WALTHAM City Clerk's office employees on Monday got their first look at a voting machine that could be adopted statewide in 2006.

     One of three machines under trial in three communities this November will make voting possible for blind and disabled citizens next year to comply with the Help America Vote Act.

     "It's an easy machine to handle," City Clerk Russ Malone said after Monday's training on the AutoMark machine, manufactured AutoMark Technical Systems of Lombard, Ill. "It's designed for sight-impaired people, but anyone else can use it just as well."

     The AutoMark uses a keypad printed with braille guides, voice prompts and a touch screen. A final summary confirms ions, and the machine prints an ink-jet ballot card, which then can be fed into standard ballot-reading machines.

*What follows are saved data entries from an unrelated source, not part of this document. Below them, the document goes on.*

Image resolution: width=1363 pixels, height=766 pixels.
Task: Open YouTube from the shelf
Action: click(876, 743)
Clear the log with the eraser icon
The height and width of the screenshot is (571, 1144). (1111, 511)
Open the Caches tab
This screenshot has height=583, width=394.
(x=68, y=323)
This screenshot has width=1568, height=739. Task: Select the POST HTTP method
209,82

     "There's a paper trail," that is the same for every voter, AutoMark engineer Eddie Olivares said, "Just in case there's a need for a recount."

     One AutoMark machine will be in use at each of Waltham's 16 polling places, Malone said. Thirty-two volunteer clerks and wardens will receive training from Clerk's Office employees on how to use the machines.

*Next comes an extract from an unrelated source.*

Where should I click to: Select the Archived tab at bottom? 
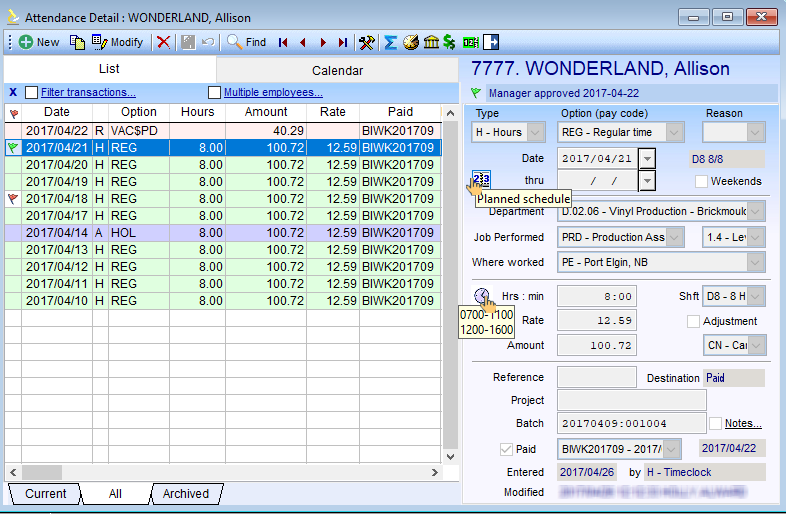(x=186, y=494)
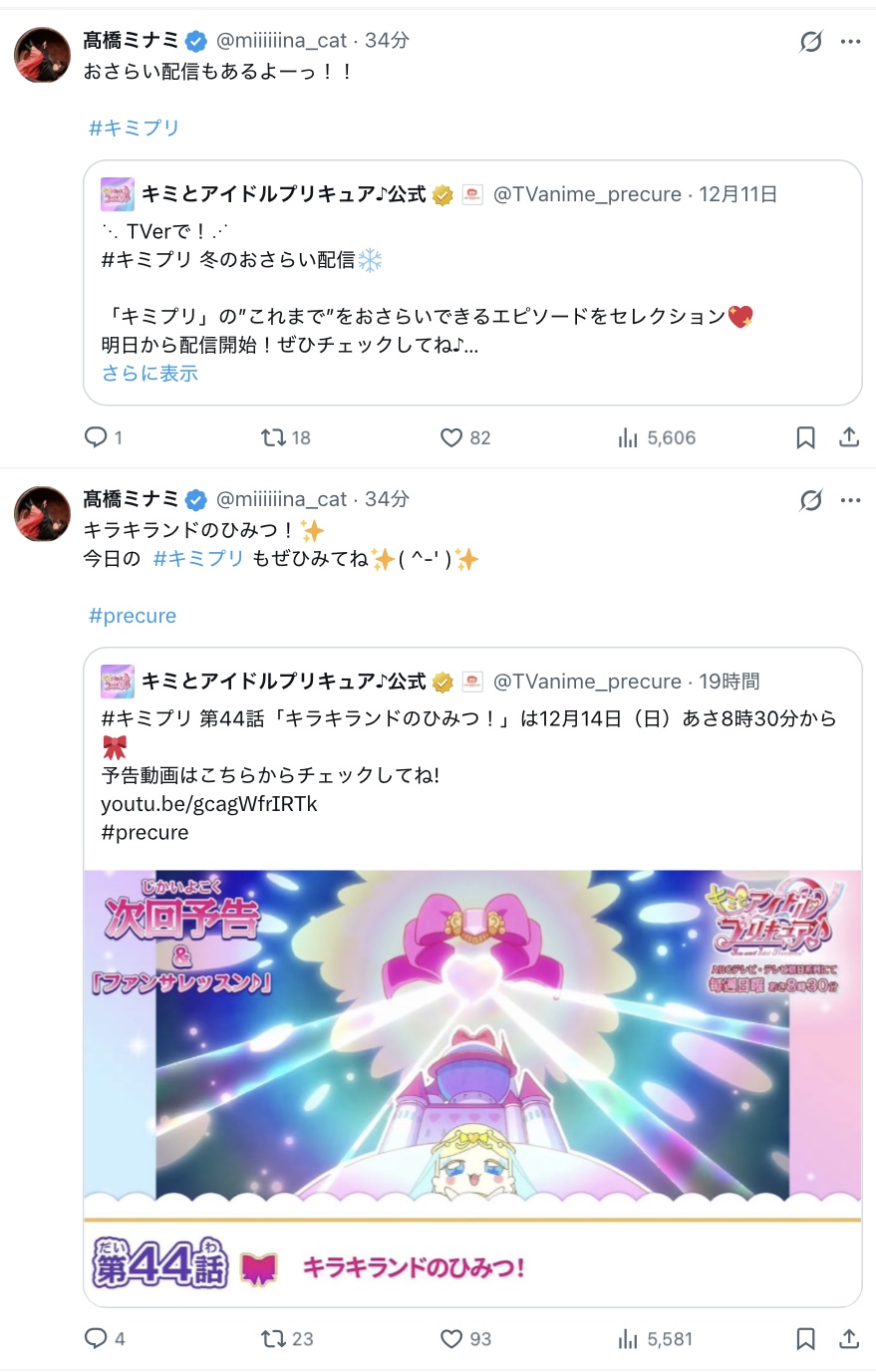The width and height of the screenshot is (876, 1372).
Task: Open the episode 44 preview image
Action: (472, 1088)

     "These field tests in actual elections are an important step in bringing accessible voting machines to Massachusetts," said Secretary of the Commonwealth William Galvin in a press release yesterday. "I encourage voters with disabilities in Waltham, Watertown and Woburn to go to their polling place and experience voting on accessible equipment."

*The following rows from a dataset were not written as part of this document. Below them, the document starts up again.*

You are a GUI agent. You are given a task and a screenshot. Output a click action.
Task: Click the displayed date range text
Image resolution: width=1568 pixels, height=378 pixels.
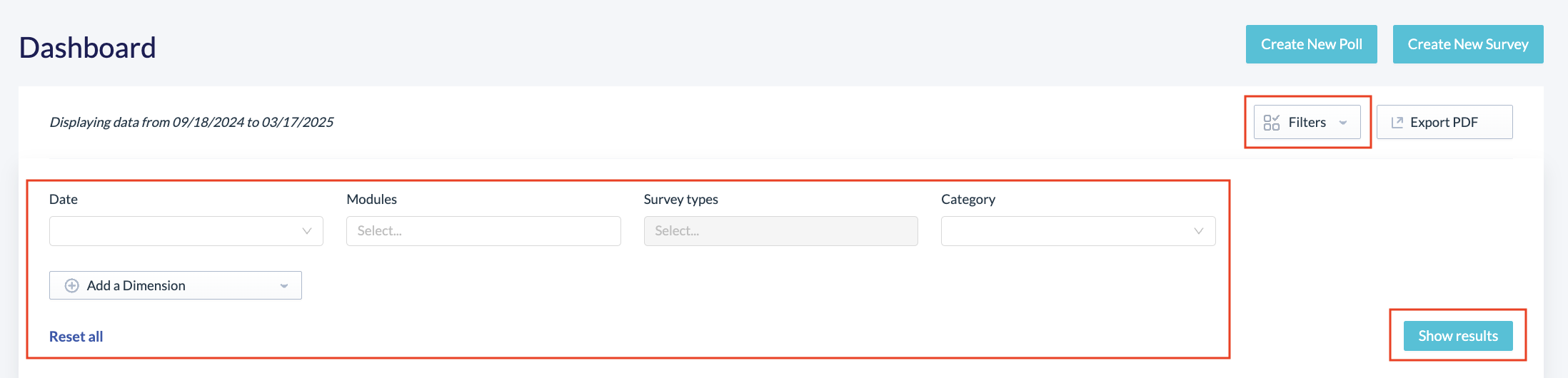(x=191, y=122)
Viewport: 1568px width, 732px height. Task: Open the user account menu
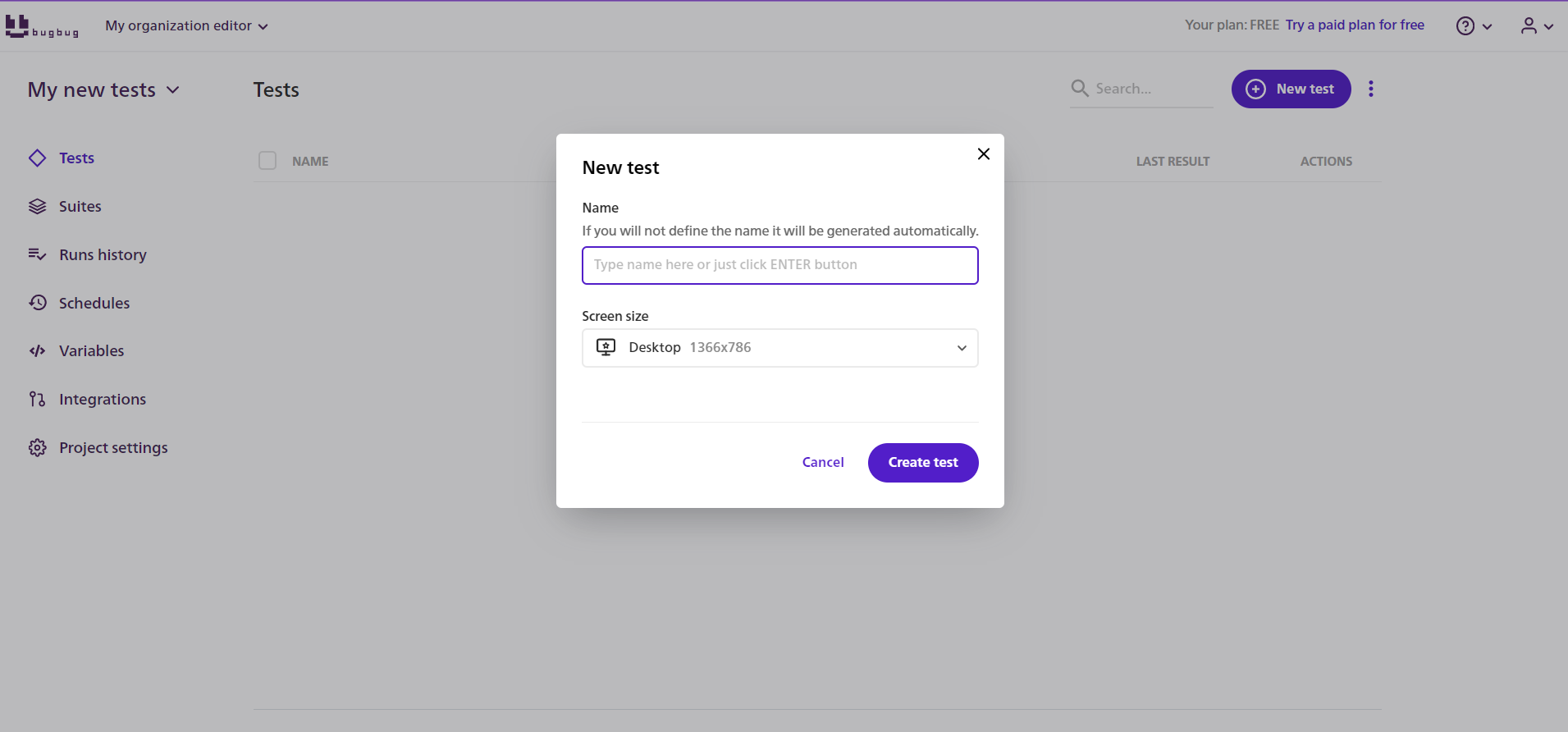coord(1536,26)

     The Help America Vote Act, passed by Congress in 2002, requires ballot booths and machines in every polling place nationwide be made accessible to all registered voters by Jan. 31, 2006. This Nov. 8, Woburn and Watertown will test two other machines under consideration.

     In Woburn, where City Clerk Bill Campbell also serves on the U.S. Election Assistance Commission, voters will use a dial, instead of a keypad, to make ions guided by voice prompts and a monitor screen.

     "You don't need fine motor skills to turn that dial," he said. As useful as that seems, Campbell doesn't know whether these machines may be obsolete by next year. Therefore, only some of his employees will learn to use them in a training, this Thursday.

Watertown Town Clerk John Flynn said his city will be trying two new technologies this year. The trial of a third brand of handicap-accessible machines there comes in the same year as the town plans to implement new ballot counting machines across the board.

     Galvin spokesman Brian McNiff said federal monitors have certified the viability of all three machines.

     "That threshold is met before they ever go out to a field test," McNiff said. The current trials will determine which of the three works best, he said.

     Olivares said his company's machine, two years in the making, gained federal certification by scanning 13,000 ballots "without one error."

     The last statewide change in balloting machines occurred in 1996, when Galvin, in office since 1995, banned the punch-card style machines, "because of the problems that later became infamous," at the Florida polls in 2000, McNiff said.